Suddenly resurgent Arkansas pulls off upset vs. No. 9 LSU

BATON ROUGE, La. — As sure as Arkansas' Alex Collins has blossomed into one of the most explosive running backs in college football, the Razorbacks have become one of the toughest outs in the Southeastern Conference.

Collins ran for 141 yards and two touchdowns and Arkansas scored three times on plays longer than 50 yards en route to its fourth straight victory, 31-14 over ninth-ranked LSU on Saturday night.

"We can begin to get a little bit of respect in our league before we even take the field now," said Arkansas coach Bret Bielema, whose team has rebounded from a 1-3 start to win five of six, with the only loss in that stretch coming at Alabama.

"From the outside world, we're still probably just a 6-4 football team.

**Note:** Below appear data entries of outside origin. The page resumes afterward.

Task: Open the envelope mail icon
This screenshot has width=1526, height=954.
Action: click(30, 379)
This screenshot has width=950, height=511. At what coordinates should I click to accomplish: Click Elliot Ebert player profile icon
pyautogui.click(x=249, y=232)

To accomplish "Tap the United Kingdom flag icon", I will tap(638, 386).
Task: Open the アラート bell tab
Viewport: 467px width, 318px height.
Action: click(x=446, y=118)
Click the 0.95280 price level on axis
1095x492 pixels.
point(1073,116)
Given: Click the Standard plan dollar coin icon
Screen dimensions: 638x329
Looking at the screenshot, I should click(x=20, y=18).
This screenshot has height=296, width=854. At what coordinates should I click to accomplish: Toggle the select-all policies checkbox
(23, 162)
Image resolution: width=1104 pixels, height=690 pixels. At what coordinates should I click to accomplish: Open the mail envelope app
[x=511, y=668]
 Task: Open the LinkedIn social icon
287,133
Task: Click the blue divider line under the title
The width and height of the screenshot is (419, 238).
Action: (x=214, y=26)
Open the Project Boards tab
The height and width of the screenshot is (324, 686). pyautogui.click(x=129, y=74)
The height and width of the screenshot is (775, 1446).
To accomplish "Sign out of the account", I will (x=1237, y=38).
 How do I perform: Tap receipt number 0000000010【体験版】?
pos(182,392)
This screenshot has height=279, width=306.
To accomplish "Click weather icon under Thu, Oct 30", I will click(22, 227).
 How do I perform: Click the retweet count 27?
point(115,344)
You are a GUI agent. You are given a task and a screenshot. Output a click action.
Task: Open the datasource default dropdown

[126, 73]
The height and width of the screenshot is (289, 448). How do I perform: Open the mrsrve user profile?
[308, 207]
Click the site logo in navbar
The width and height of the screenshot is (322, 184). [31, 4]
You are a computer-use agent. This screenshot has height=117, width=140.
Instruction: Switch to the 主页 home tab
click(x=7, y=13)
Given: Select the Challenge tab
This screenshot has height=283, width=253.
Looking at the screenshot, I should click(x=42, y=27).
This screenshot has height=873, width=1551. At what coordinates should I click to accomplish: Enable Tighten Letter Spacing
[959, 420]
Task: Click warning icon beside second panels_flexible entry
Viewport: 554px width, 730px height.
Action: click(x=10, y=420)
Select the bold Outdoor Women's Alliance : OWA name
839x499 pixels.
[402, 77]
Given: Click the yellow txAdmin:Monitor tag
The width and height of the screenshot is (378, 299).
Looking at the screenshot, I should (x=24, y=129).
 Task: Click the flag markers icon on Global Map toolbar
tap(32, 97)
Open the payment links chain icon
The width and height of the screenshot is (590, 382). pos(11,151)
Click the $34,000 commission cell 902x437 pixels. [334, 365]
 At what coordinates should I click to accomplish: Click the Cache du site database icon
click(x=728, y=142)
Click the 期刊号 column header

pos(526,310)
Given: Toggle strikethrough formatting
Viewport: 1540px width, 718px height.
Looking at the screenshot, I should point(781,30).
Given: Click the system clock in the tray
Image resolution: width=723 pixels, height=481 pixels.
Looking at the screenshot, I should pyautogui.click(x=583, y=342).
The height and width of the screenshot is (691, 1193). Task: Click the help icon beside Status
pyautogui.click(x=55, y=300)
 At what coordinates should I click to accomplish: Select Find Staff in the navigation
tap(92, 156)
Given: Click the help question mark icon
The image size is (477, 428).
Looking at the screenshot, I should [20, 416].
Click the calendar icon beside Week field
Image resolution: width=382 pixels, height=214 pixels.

But I know where we're at," Bielema added. "I know where we're going. I know the kind of kids we're going to continue to bring in here. The attitude we're going to breed. It's going to be fun."

It's much tougher for LSU to summon that kind of optimism.

Combined with Alabama's victory hours earlier, Arkansas (6-4, 4-2) eliminated LSU (7-2, 4-2) from contention in the SEC West. Only two weeks earlier, the Tigers were unbeaten and ranked second by the College Football Playoff committee. They were No. 9 in the CFP this week after losing for the first time this season at Alabama on Nov. 7.

"Anybody that would think that this is a hangover from the Alabama game, it's absolutely not true," LSU coach Les Miles said. "I take the discredit here ... This was absolutely my fault. The kids played their hearts out. I just didn't give (them) the right stuff."

LSU running back Leonard Fournette had 127 yards from scrimmage and scored his 17th touchdown this season, but that may have done little to help his Heisman Trophy candidacy on a day when Alabama's Derrick Henry rushed for 204 yards and two scores.

"Everybody is disappointed," Fournette said. "I just have to help keep this team together. In hard times you see what type of man you are. I would never trade my team for anything in the world."

Brandon Allen passed for 141 yards, including a 52-yard TD throw to Dominique Reed. Jared Cornelius added a 69-yard touchdown run in the fourth quarter that sent much of the Tiger Stadium crowd to the exits.

"It was really nice to see when their fans started clearing the stadium," Allen said. "We kind of knew we had them, were hitting them with 8 or 9 yard runs at the end, kind of depleting their confidence."

Arkansas, which entered the game with eight sacks all season, took down LSU's Brandon Harris five times.

The Tigers wound up with only 59 net yards on the ground while the Hogs rushed for 299, highlighted by Collins' 80-yard touchdown dash in the first half.

Harris attempted 35 passes, completing 21 for 271 yards and one touchdown. He also had a pass intercepted in the fourth quarter by D.J. Dean and lost a first-half fumble that set up an Arkansas touchdown.

LSU's Malachi Dupre had eight catches for 109 yards and a touchdown.

Arkansas, which scored 170 points in its previous three games, raced to a three-touchdown lead in Death Valley, thanks to two big plays on offense and another on defense.

Reed scored first when he took a short pass from Allen in the right flat and bolted past LSU defensive backs Dwayne Thomas and Jamal Adams, then got a key block from Jared Cornelius near the right sideline to spring him for his 52-yard touchdown.

Collins used a patient stutter-step to find a hole up the middle and then went untouched until the final few yards of his long TD, which made it 14-0.

Collins added his 5-yard score to make it 21-0, LSU's largest deficit this season. That scoring drive was set up when Harris, scrambling right, lost his handle on the ball while attempted to throw as he was hit by Dre Greenlaw on the LSU 15. Brooks Ellis recovered for Arkansas on the 11.

The Tigers didn't score until the last minute of the first half, and it took a fortunate deflection of Harris short pass off Travin Dural's hands and straight to Dupre in the back of the end zone.